▶ What is required:
Lines that include the string "computer" are the ones to copy from the entries below.

Stored data entries
Start of Block

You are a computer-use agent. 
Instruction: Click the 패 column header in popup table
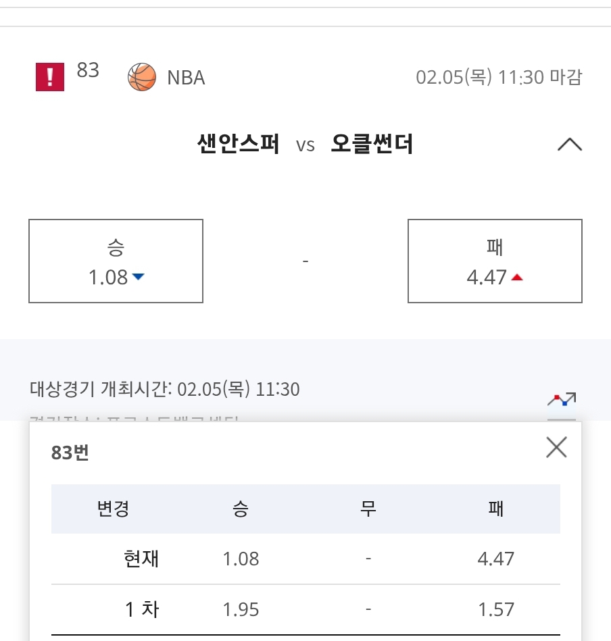click(x=495, y=509)
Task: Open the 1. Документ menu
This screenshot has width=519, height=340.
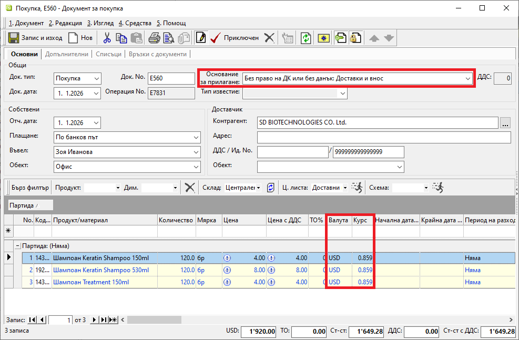Action: 26,23
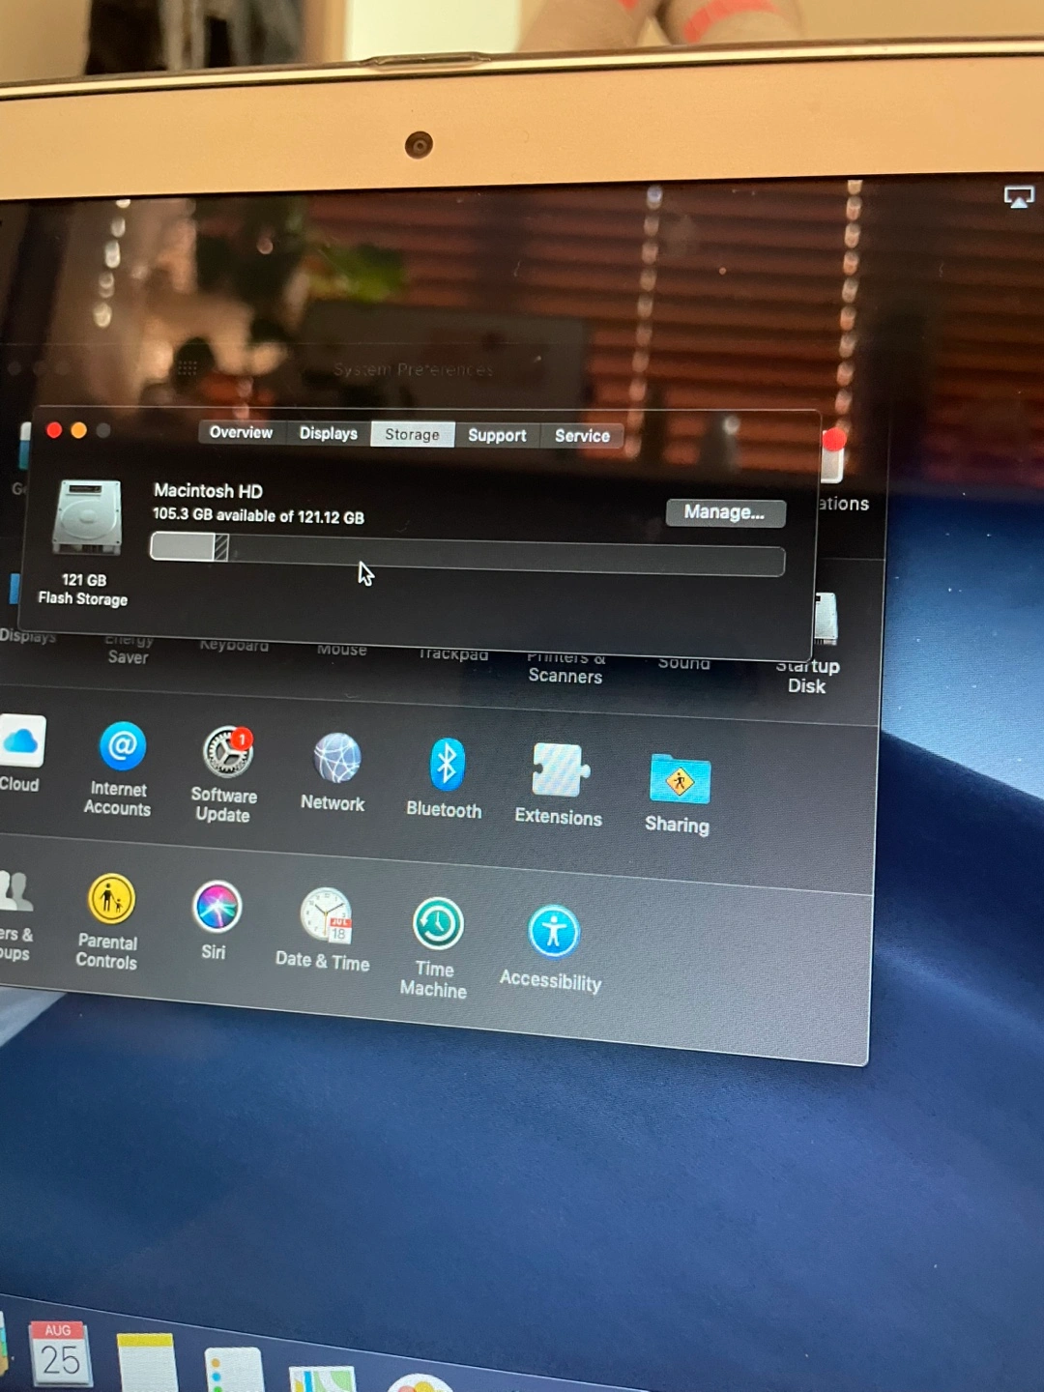Viewport: 1044px width, 1392px height.
Task: Switch to the Overview tab
Action: 241,432
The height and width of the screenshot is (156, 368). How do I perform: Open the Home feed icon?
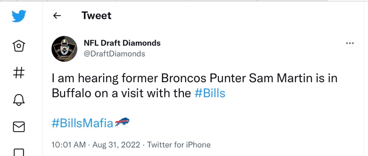pyautogui.click(x=19, y=46)
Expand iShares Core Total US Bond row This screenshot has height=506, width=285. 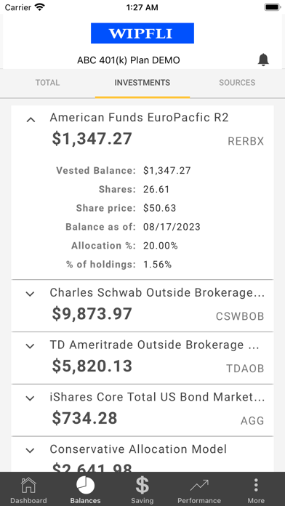tap(30, 398)
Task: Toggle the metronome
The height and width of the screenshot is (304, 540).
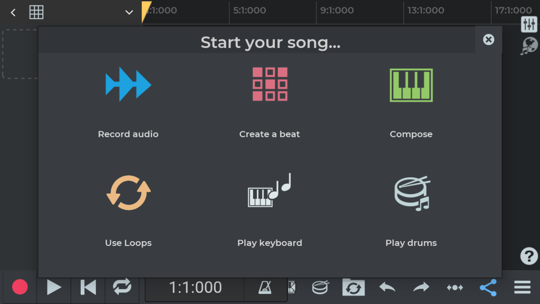Action: [265, 288]
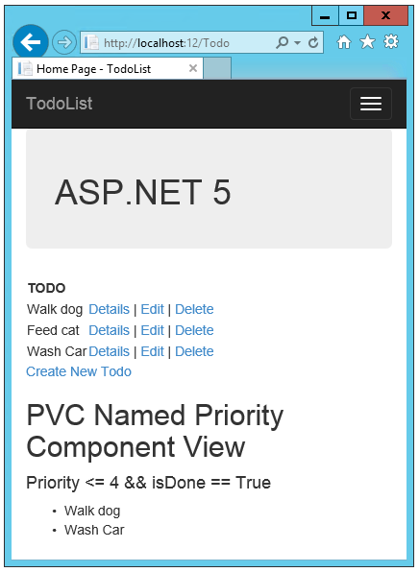
Task: Toggle the hamburger navigation menu
Action: click(371, 104)
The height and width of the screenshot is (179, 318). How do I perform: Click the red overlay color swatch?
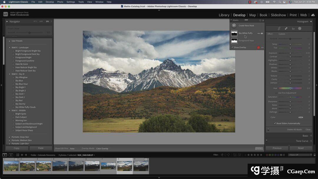click(x=259, y=47)
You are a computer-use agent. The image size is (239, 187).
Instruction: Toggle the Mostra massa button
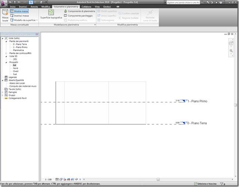[x=19, y=11]
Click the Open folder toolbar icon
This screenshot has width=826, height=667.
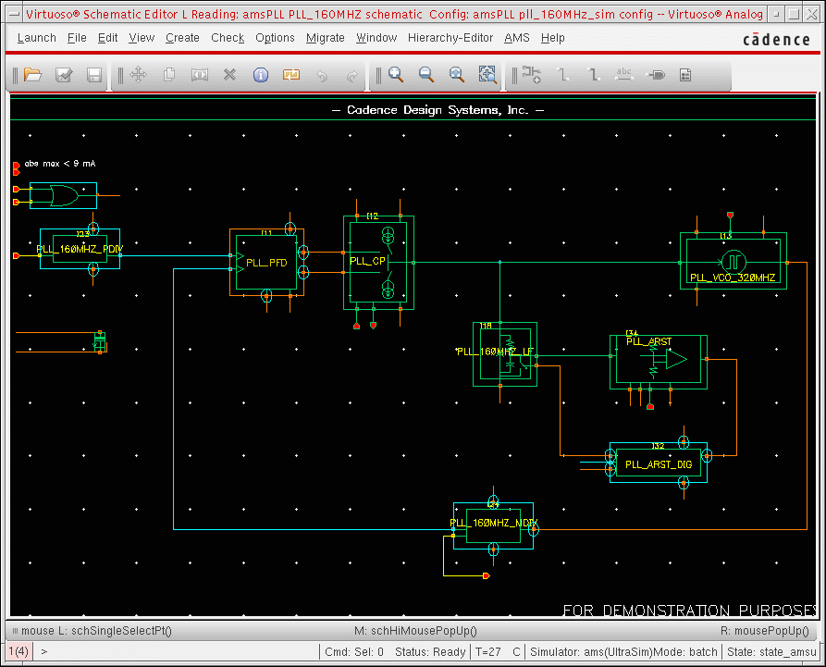32,75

End of Block

▶ Task result:
You are a computer-use agent. 
You are a computer-use agent. The image size is (239, 187).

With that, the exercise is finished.